Di nuovo scontri nella zona Universitaria di Bologna. Un corteo di studenti ha superato Piazza Verdi con l’intenzione, dichiarata al megafono, di entrare all’interno del 38 di via Zamboni, una delle sedi della Facoltà di Lettere. Poco prima la strada era stata bloccata da diversi cordoni di polizia in assetto antisommossa e due blindati. Gli studenti hanni avanzato prima di entrare in contatto con gli agenti, proteggendosi con una barriera di plexiglass e caschi, almeno nelle prime fila. Sono anche partiti un lancio di bottiglie e almeno due grossi petardi. La polizia ha caricato manganellando i manifestanti e avanzando per diversi metri.

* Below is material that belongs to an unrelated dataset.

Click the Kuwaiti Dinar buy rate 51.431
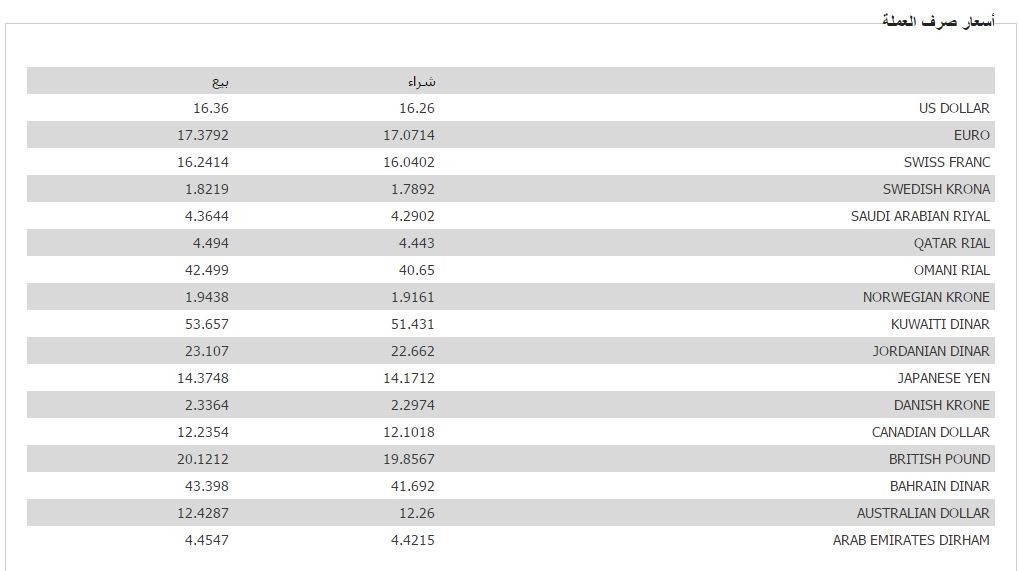This screenshot has height=571, width=1019. 413,324
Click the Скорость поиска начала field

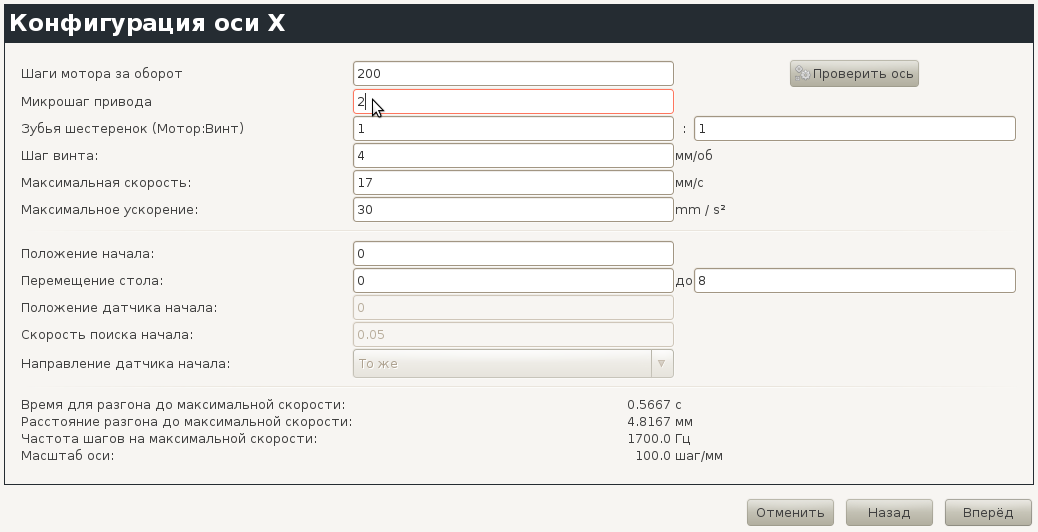click(513, 335)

Quattro studenti sono stati fermati dalle forze dell’ordine.

Alcune centinaia di manifestanti, esponenti del Collettivo universitario autonomo (Cua) e di altre sigle antagoniste avevano fatto partire un corteo, guidato da uno striscione con scritto ’36 libero. Ubertini e Coccia fuori da Bologna’. Il riferimento è al 36 di via Zamboni, sede della biblioteca di Lettere ieri occupata, sgomberata e teatro di scontri, al Rettore e al Questore di Bologna. Proseguito il corteo con blocchi del traffico in via San Vitale e poi sotto le Due Torri, molti manifestanti agitavano cartelli e anche libri, “come quelli su cui ieri volevamo studiare in biblioteca quando è arrivata la polizia”. Molti i cori contro il rettore e contro la polizia: in via San Vitale è stato anche allontanato dai manifestanti un agente in borghese con la telecamera in mano.